J’ai écrit que le carnaval était une pratique et il l’est bien, à condition de comprendre ce que cette pratique peut avoir d’existentielle et de transformatrice. On ne fait pas l’expérience du carnaval sans traverser une série d’états qui sont à la fois affectifs et relationnels, intimes et socio-politiques, festifs et militants : qui troublent les différences constitutives de notre être-au-monde.
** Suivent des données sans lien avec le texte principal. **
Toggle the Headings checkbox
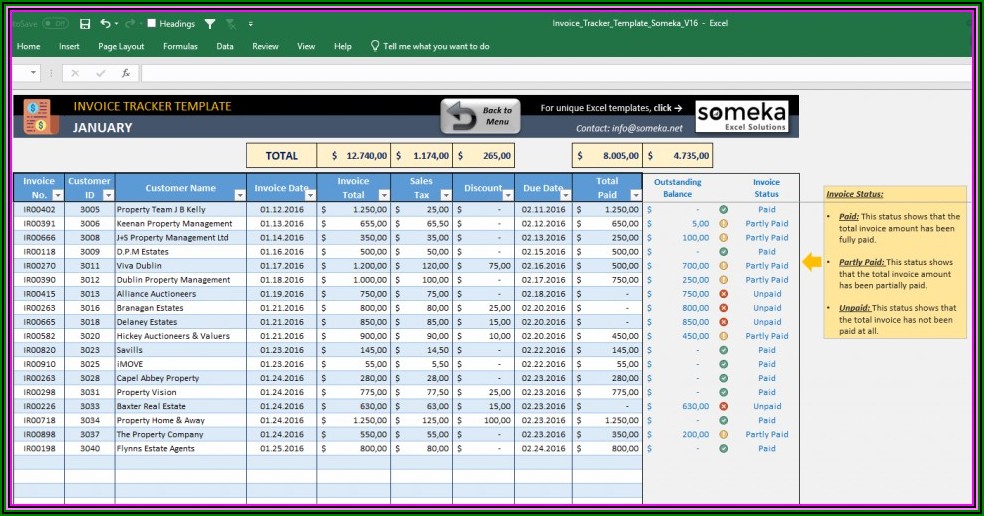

La raison majeure de ce trouble tient au fait que la pratique du carnaval donne accès, si l’on accepte de se prêter pleinement au jeu, à un mode d’être qui met notre soi entre parenthèses (le réduit, si je puis dire, à ses vécus festifs). Je fais l’hypothèse que ce mode d’être se compose de trois traits ou manières : une manière d’occuper l’espace par les mouvements et les sons qui le constitue en zone mobile et envahissante (et l’on sait à quel point cet espace fut à Rio l’objet d’une dispute constante depuis les premières décennies du XIXe siècle) ; une manière de rendre public son désir en tant que construction collective (et plus généralement ce que l’ordre social tend à dissimuler ou à interdire : la nudité plus ou moins déguisée des corps, leurs mouvements, leurs frottements, leurs baisers) qui le rend partageable et épidémique ; une manière de célébrer le passé africain et amérindien du carnaval (en revêtant ses masques, en jouant ses musiques, en dansant ses danse) qui fait affleurer dans le présent des défilés ses survivances formelles et affectives.